TEXT EXCERPT
----
EMERSON RADIO ADDRESS: An Earnest Effort to Improve Health Care – September 11, 2009
WASHINGTON – “Do we need health care reform in America? You bet we do. Do we need the bill on the table today, cutting off private insurance from Americans who like their plan and their provider? No, we definitely do not.Americans want a change in health care for a basic, obvious reason. On the small scale, health care costs are so high that only 20 percent of Americans take the full, proper dose of the medications prescribed to them. It’s been said, correctly, during the health care debate that all but a few of the wealthiest Americans are one serious illness away from bankruptcy. On the large scale, medical inflation is out of control, and health care costs could easily account for a full 20 percent of our nation’s GDP in just a few years. While that may be good news and a worthy goal for name-brand pharmaceutical companies and insurance giants, it is bad news for every American with so much as the flu.
Any health care overhaul voted on in Congress must be budget-neutral in total to earn my support. Our nation is faced with an $11 trillion national debt, and we are issuing new annual federal deficits at record speed – more than $1 billion per week in new government debt so far this year. Health care reform must be fiscally-responsible. Fortunately, many solutions exist, and efficiencies can be made to streamline the system and minimize taxpayer costs on expenses like prescription drugs.
I don’t know if Congress will drop the proposal we have today in favor of a good bill I can support, but I hope so. I would very much like to vote for a bill that would expand access to health care providers in the rural Eighth Congressional District, put more medical professionals to work in our Southern Missouri communities, and give pharmacists and their customers lower-cost options for the medicines they use to treat illnesses and conditions. I’ve seen enough medical invoices, talked to enough Missourians, and held enough meetings with providers to know the system needs improvements – cost savings that make health care and prescription drugs more available by making them more affordable.
Furthermore, the proposals on the table today don’t start offering Americans any new health care options for several years. There is no reason we cannot begin instituting cost-saving reforms today – and pass a bill to that effect now. Many opportunities exist to find savings; prescription drug negotiation, authorization of more generic medicines, insurance reforms, and new efficiencies that also preserve Medicare benefits.
----
(Stored data entries)

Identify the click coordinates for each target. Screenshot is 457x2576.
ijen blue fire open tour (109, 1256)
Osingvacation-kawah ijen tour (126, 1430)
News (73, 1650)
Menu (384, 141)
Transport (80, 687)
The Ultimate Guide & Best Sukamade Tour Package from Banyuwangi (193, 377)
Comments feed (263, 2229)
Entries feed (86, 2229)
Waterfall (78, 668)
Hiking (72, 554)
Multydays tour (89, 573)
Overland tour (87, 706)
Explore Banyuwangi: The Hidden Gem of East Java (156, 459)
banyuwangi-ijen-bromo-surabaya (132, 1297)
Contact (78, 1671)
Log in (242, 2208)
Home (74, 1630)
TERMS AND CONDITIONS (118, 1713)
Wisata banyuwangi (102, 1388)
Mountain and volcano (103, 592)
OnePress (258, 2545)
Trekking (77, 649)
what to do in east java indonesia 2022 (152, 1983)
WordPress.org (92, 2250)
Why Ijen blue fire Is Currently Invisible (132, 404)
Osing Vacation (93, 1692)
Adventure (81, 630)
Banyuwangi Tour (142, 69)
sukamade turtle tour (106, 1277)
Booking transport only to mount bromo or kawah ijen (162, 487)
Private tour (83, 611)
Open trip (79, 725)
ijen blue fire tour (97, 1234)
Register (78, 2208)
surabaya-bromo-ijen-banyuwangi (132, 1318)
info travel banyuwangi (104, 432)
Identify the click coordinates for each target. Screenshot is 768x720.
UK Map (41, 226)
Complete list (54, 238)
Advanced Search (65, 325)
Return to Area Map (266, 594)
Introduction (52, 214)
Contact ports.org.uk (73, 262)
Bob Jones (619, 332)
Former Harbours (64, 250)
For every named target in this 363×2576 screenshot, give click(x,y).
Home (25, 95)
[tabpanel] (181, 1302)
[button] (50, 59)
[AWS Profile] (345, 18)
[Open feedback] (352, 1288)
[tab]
----
TASK INSTRUCTIONS
1) Answer these questions from the radio address on health care:
(a) What percentage of Americans take the full, proper dose of their prescribed medications?
(b) How large is the national debt the nation faces?
(c) When do the proposals currently on the table begin offering Americans new health care options?
2) In one to three sentences, state the reason the radio address on health care gives for requiring that any health care overhaul be budget-neutral.
3) Carry on the radio address on health care from its last sentence.

RESULTS BY TASK
1)
(a) 20 percent.
(b) $11 trillion.
(c) Not for several years.

2) The nation faces an $11 trillion national debt and is running new annual federal deficits at record speed. So far this year, that has meant more than $1 billion per week in new government debt, so reform must be fiscally responsible.

3)
The pharmaceutical companies in the Fortune 500 earn enormous profits, which are proof to me that we can afford – as a nation – to negotiate a better deal on health care.
President Obama’s speech to Congress and the nation on health care earlier this month was a good step toward a compromise – but it was only a speech. The real work must be done in the committee rooms in the U.S. House of Representatives and the U.S. Senate. Both Republicans and Democrats should be involved in this discussion, and we should have the good sense to work in good faith.
The American people are tired of two things – big government’s intrusion into the daily lives of citizens and the image of politicians standing over a table and bickering, rather than sitting down at that same table and working. Health care shows how these problems are linked: when one party runs off to write its own bill, it takes pet projects and special interests along for the ride.
If it were up to me, we wouldn’t have those discussions in Congress at all; we would all come down to Southern Missouri, sit at the kitchen table of a family, young or old, struggling with the costs and challenges of medical care, and we would resolve to stay there until we came up with reform legislation that would truly improve that family’s chances of getting quality health care at an affordable price, without breaking their budget and their spirit, without taking health care away from anyone else. Special interests need not be invited.
Anyone in Washington who thinks that idea wouldn’t work is welcome to come to our part of the country for dinner and prove me wrong.”